DATA RECORDS:
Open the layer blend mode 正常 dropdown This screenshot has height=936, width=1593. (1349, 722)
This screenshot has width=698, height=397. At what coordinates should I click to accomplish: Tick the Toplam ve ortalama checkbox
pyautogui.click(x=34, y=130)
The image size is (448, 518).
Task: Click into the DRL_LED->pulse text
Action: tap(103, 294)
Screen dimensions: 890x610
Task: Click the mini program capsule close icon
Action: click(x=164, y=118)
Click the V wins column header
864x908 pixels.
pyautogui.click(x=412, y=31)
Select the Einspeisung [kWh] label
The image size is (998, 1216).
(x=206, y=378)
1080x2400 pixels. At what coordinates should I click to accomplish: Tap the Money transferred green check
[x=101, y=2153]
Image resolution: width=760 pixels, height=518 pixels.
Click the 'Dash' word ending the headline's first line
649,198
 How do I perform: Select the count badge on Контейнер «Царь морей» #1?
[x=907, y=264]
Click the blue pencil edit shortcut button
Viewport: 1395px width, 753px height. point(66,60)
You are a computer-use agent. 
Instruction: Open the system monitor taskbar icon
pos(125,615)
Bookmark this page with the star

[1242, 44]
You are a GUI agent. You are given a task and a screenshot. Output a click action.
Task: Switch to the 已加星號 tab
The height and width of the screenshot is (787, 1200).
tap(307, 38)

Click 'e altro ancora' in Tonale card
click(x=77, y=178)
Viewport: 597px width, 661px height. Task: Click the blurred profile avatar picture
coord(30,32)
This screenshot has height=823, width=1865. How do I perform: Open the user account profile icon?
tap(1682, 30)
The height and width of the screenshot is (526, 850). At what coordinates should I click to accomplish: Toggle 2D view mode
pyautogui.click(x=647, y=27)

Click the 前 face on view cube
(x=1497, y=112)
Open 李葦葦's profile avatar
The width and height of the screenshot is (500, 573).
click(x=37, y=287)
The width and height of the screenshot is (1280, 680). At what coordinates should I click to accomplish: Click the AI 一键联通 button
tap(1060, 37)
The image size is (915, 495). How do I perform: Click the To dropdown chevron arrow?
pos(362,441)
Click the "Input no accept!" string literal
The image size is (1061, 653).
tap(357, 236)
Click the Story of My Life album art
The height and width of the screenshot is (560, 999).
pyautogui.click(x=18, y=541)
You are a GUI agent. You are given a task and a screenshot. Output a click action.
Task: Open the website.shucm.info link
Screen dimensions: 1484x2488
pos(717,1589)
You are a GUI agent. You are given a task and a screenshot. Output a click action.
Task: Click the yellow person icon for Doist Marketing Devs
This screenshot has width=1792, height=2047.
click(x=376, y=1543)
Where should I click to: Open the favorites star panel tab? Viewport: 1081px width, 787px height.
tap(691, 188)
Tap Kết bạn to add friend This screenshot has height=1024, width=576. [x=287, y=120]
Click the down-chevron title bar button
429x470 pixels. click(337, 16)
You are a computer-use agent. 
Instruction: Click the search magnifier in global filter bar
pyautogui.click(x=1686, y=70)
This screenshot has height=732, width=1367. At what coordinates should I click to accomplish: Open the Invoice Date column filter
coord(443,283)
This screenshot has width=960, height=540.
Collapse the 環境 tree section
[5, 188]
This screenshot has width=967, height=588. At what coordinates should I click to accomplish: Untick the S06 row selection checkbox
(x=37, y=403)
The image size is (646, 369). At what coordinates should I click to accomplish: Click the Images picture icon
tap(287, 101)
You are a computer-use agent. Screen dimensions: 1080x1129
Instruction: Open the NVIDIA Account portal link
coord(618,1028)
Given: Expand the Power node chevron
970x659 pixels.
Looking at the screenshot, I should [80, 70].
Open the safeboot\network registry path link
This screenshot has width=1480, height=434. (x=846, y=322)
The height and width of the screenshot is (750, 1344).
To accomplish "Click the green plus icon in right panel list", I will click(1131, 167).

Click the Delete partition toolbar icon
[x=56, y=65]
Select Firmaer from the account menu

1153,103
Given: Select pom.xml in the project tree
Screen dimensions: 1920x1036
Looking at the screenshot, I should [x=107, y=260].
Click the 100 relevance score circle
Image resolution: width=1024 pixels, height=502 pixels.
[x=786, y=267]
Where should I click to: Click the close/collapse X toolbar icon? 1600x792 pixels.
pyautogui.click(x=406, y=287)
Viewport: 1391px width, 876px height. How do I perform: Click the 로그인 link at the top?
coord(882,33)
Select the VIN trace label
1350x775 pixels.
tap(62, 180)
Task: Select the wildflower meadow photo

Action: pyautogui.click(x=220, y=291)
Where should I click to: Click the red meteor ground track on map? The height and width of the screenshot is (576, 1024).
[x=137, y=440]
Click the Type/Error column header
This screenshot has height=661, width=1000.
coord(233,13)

YOUR INSTRUCTIONS: The data above should be copied exactly, with no line omitted.

EXPECTED OUTPUT:
Open the layer blend mode 正常 dropdown This screenshot has height=936, width=1593. (1349, 722)
This screenshot has width=698, height=397. At what coordinates should I click to accomplish: Tick the Toplam ve ortalama checkbox
pyautogui.click(x=34, y=130)
The image size is (448, 518).
Task: Click into the DRL_LED->pulse text
Action: tap(103, 294)
Screen dimensions: 890x610
Task: Click the mini program capsule close icon
Action: click(x=164, y=118)
Click the V wins column header
864x908 pixels.
pyautogui.click(x=412, y=31)
Select the Einspeisung [kWh] label
The image size is (998, 1216).
(x=206, y=378)
1080x2400 pixels. At what coordinates should I click to accomplish: Tap the Money transferred green check
[x=101, y=2153]
Image resolution: width=760 pixels, height=518 pixels.
Click the 'Dash' word ending the headline's first line
649,198
 How do I perform: Select the count badge on Контейнер «Царь морей» #1?
[x=907, y=264]
Click the blue pencil edit shortcut button
Viewport: 1395px width, 753px height. point(66,60)
You are a computer-use agent. 
Instruction: Open the system monitor taskbar icon
pos(125,615)
Bookmark this page with the star

[1242, 44]
You are a GUI agent. You are given a task and a screenshot. Output a click action.
Task: Switch to the 已加星號 tab
The height and width of the screenshot is (787, 1200).
tap(307, 38)

Click 'e altro ancora' in Tonale card
click(x=77, y=178)
Viewport: 597px width, 661px height. Task: Click the blurred profile avatar picture
coord(30,32)
This screenshot has height=823, width=1865. How do I perform: Open the user account profile icon?
tap(1682, 30)
The height and width of the screenshot is (526, 850). At what coordinates should I click to accomplish: Toggle 2D view mode
pyautogui.click(x=647, y=27)

Click the 前 face on view cube
(x=1497, y=112)
Open 李葦葦's profile avatar
The width and height of the screenshot is (500, 573).
click(x=37, y=287)
The width and height of the screenshot is (1280, 680). At what coordinates should I click to accomplish: Click the AI 一键联通 button
tap(1060, 37)
The image size is (915, 495). How do I perform: Click the To dropdown chevron arrow?
pos(362,441)
Click the "Input no accept!" string literal
The image size is (1061, 653).
tap(357, 236)
Click the Story of My Life album art
The height and width of the screenshot is (560, 999).
pyautogui.click(x=18, y=541)
You are a GUI agent. You are given a task and a screenshot. Output a click action.
Task: Open the website.shucm.info link
Screen dimensions: 1484x2488
pos(717,1589)
You are a GUI agent. You are given a task and a screenshot. Output a click action.
Task: Click the yellow person icon for Doist Marketing Devs
This screenshot has width=1792, height=2047.
click(x=376, y=1543)
Where should I click to: Open the favorites star panel tab? Viewport: 1081px width, 787px height.
tap(691, 188)
Tap Kết bạn to add friend This screenshot has height=1024, width=576. [x=287, y=120]
Click the down-chevron title bar button
429x470 pixels. click(337, 16)
You are a computer-use agent. 
Instruction: Click the search magnifier in global filter bar
pyautogui.click(x=1686, y=70)
This screenshot has height=732, width=1367. At what coordinates should I click to accomplish: Open the Invoice Date column filter
coord(443,283)
This screenshot has width=960, height=540.
Collapse the 環境 tree section
[5, 188]
This screenshot has width=967, height=588. At what coordinates should I click to accomplish: Untick the S06 row selection checkbox
(x=37, y=403)
The image size is (646, 369). At what coordinates should I click to accomplish: Click the Images picture icon
tap(287, 101)
You are a computer-use agent. Screen dimensions: 1080x1129
Instruction: Open the NVIDIA Account portal link
coord(618,1028)
Given: Expand the Power node chevron
970x659 pixels.
Looking at the screenshot, I should [80, 70].
Open the safeboot\network registry path link
This screenshot has width=1480, height=434. (x=846, y=322)
The height and width of the screenshot is (750, 1344).
To accomplish "Click the green plus icon in right panel list", I will click(1131, 167).

Click the Delete partition toolbar icon
[x=56, y=65]
Select Firmaer from the account menu

1153,103
Given: Select pom.xml in the project tree
Screen dimensions: 1920x1036
Looking at the screenshot, I should [x=107, y=260].
Click the 100 relevance score circle
Image resolution: width=1024 pixels, height=502 pixels.
[x=786, y=267]
Where should I click to: Click the close/collapse X toolbar icon? 1600x792 pixels.
pyautogui.click(x=406, y=287)
Viewport: 1391px width, 876px height. How do I perform: Click the 로그인 link at the top?
coord(882,33)
Select the VIN trace label
1350x775 pixels.
tap(62, 180)
Task: Select the wildflower meadow photo

Action: pyautogui.click(x=220, y=291)
Where should I click to: Click the red meteor ground track on map? The height and width of the screenshot is (576, 1024).
[x=137, y=440]
Click the Type/Error column header
This screenshot has height=661, width=1000.
coord(233,13)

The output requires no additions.